この記事のポイント

  • 配列アクセス越境防止をレビューアーが読み解く技術を整理
  • 境界チェック設計の有無を静的に評価するレビュー観点を整理
  • 標準コンテナ移行設計と組み合わせた安全設計レビュー技法を解説

そもそも配列越境アクセスとは

C++における配列は境界チェックを行わないため、
インデックスが範囲外でもアクセスできてしまう危険な構造です。

int data[5];
data[10] = 42;  // 越境アクセス(未定義動作)
越境発生の原因典型例
  • サイズ計算ミス
  • ループ境界ミス
  • 外部入力インデックス未検証
  • 動的確保配列の誤利用

レビューアーは
「設計段階で越境が起こりえない構造になっているか?」
を読み解く役割を持ちます。

なぜこれをレビューするのか

配列越境はC++バグの最も危険な要因のひとつです。

  • 不定動作
  • メモリ破壊
  • セキュリティ脆弱性
  • 再現性の低い断続クラッシュ

レビュー段階で
そもそも越境自体が構造的に起こらない設計になっているか
を確認できることが品質を決定します。

レビューアー視点

  • 標準コンテナ移行で境界保証できているか
  • サイズ計算が一元化されているか
  • 外部入力インデックス検証が組み込まれているか
  • 非標準配列利用時は責務集中して管理されているか
  • 動的確保配列を極力回避できているか

開発者視点

  • vector, array, string使用を優先
  • サイズ管理を構造に埋め込む
  • 動的確保は標準コンテナへ吸収
  • 独自生配列使用時はサイズ責務明示化
  • インデックス取得経路は契約化

良い実装例

想定:標準vector統合設計

良い設計例
#include <vector>
#include <iostream>

void process() {
    std::vector<int> data = {1, 2, 3, 4, 5};

    for (size_t i = 0; i < data.size(); ++i) {
        std::cout << data[i] << std::endl;
    }
}

良いポイント

  • vector利用によりサイズ情報が構造に組込済
  • 越境防止が自然保証
  • 動的拡張/縮小も安全

レビュー観点

  • 標準コンテナ利用でサイズ管理が構造化されているか
  • インデックス計算がループ条件内に統合されているか
  • 動的配列残存時は管理責務が集中されているか
  • 入力インデックス検証責務が設計統合されているか
  • 例外安全性も含めて越境事故が構造上消滅しているか

良くない実装例: ケース1(生配列の静的越境)

問題例①
void process() {
    int data[5] = {1, 2, 3, 4, 5};

    for (int i = 0; i <= 5; ++i) {  // <=が誤り
        std::cout << data[i] << std::endl;
    }
}
@Reviewer
ループ境界ミスにより配列越境が発生します。
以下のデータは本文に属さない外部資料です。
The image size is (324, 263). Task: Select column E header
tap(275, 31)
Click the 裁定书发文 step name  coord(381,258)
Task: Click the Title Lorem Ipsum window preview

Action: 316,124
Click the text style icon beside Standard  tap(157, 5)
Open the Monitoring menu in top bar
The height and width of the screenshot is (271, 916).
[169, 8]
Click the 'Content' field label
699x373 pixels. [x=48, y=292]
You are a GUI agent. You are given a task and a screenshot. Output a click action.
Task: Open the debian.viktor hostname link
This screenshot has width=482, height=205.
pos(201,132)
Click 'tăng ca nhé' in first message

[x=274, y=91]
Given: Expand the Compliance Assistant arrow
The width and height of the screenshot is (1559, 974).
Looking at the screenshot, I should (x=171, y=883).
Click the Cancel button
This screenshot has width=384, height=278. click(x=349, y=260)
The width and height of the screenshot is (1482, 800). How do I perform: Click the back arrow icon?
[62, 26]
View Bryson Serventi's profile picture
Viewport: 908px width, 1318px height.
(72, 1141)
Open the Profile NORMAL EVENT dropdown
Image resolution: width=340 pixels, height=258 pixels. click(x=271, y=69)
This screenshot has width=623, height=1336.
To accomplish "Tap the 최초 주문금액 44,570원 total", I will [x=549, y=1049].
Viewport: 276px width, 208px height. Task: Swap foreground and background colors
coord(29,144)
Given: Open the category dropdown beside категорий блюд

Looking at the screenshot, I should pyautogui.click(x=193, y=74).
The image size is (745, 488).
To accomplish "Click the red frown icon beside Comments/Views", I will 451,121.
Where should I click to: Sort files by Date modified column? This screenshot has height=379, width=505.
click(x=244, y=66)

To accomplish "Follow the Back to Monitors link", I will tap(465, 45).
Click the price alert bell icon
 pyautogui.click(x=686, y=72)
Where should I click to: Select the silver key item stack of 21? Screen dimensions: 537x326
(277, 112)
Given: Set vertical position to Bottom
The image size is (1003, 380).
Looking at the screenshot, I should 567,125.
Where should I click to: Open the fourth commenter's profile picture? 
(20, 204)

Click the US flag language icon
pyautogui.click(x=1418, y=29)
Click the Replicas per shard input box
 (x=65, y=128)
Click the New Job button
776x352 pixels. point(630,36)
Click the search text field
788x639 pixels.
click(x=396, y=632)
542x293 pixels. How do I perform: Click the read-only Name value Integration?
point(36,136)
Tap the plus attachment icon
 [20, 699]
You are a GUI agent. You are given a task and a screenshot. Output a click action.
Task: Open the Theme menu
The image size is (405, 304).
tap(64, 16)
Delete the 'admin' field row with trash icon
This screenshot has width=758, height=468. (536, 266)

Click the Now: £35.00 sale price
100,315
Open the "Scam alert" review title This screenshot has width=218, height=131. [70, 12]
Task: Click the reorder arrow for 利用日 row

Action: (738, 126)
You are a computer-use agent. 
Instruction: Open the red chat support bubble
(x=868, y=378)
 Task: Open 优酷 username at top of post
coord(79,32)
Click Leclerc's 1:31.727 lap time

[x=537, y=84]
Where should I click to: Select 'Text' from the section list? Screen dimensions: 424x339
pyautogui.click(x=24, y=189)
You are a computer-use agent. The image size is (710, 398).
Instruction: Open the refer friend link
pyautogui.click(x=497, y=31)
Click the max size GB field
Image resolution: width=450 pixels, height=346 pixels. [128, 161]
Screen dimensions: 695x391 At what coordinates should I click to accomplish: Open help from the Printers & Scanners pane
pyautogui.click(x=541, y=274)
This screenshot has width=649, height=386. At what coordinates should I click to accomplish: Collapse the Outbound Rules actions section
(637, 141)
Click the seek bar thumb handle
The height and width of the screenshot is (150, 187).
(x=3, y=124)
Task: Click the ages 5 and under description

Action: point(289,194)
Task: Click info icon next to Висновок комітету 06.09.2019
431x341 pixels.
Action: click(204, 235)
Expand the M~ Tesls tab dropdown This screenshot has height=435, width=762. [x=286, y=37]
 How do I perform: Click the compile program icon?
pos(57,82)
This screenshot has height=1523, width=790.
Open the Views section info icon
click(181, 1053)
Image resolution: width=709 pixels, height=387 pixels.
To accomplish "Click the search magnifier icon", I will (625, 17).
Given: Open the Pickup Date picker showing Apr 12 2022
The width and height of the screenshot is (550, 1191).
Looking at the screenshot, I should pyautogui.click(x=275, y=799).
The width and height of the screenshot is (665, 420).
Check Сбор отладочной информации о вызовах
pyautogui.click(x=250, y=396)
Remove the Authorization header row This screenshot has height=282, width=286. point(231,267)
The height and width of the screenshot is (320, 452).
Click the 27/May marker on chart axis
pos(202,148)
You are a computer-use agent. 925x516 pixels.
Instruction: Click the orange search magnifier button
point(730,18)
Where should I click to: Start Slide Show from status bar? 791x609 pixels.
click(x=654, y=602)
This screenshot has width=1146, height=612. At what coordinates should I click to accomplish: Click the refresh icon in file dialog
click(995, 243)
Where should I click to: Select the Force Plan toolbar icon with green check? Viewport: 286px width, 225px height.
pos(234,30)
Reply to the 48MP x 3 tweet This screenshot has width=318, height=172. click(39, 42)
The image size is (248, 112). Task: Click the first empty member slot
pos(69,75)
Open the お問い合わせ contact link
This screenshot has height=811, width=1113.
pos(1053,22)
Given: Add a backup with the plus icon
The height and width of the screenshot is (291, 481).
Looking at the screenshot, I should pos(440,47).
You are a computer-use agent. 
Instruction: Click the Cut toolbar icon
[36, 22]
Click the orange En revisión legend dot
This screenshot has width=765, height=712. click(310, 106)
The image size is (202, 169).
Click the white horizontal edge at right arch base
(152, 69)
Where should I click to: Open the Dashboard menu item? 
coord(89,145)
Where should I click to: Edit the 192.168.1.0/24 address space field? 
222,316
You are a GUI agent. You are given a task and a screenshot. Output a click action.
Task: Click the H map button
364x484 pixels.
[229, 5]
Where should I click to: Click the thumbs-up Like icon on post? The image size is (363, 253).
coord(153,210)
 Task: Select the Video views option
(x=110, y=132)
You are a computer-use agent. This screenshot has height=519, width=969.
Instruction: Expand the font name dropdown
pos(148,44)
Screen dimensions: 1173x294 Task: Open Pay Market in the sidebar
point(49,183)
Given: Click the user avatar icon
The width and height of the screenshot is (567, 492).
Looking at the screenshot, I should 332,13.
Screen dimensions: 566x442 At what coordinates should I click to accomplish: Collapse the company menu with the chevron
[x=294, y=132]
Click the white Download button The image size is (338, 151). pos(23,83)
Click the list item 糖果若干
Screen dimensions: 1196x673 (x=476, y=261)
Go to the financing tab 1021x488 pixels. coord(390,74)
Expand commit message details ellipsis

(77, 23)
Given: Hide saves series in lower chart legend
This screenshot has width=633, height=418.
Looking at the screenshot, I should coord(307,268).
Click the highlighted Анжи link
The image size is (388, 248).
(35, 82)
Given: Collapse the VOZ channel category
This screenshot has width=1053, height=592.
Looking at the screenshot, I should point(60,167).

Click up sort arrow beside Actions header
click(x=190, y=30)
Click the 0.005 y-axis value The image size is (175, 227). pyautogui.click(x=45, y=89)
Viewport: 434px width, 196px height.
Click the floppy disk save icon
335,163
標準vectorへ移行し、サイズ統治を構造吸収してください。

改善例

改善例①
std::vector<int> data = {1, 2, 3, 4, 5};
for (size_t i = 0; i < data.size(); ++i) { ... }

良くない実装例: ケース2(外部インデックス未検証)

問題例②
void access(int index) {
    int data[5] = {1, 2, 3, 4, 5};
    std::cout << data[index] << std::endl;
}
@Reviewer
index検証が欠落し越境可能性があります。境界チェック責務を呼び出し側or内部設計に統合してください。

改善例

改善例②
if (index >= 0 && index < 5) { std::cout << data[index] << std::endl; }

良くない実装例: ケース3(動的配列生裸利用)

問題例③
void process() {
    int* data = new int[5];
    data[5] = 42;  // 越境
    delete[] data;
}
@Reviewer
動的裸配列は越境検出困難になります。vector利用へ全面移行してください。

改善例

改善例③
std::vector<int> data(5);
data[4] = 42;

観点チェックリスト


まとめ

配列越境レビューは
「境界違反が静的に発生しえない構造設計になっているかを確認するレビュー」です。

レビューアーは常に

  • 生裸配列を標準コンテナに吸収できないか?
  • ループ条件式が安全型になっているか?
  • 外部入力インデックスの検証責務が存在するか?

を読み解き、境界保証が構造統治される設計へ誘導するのが役割です。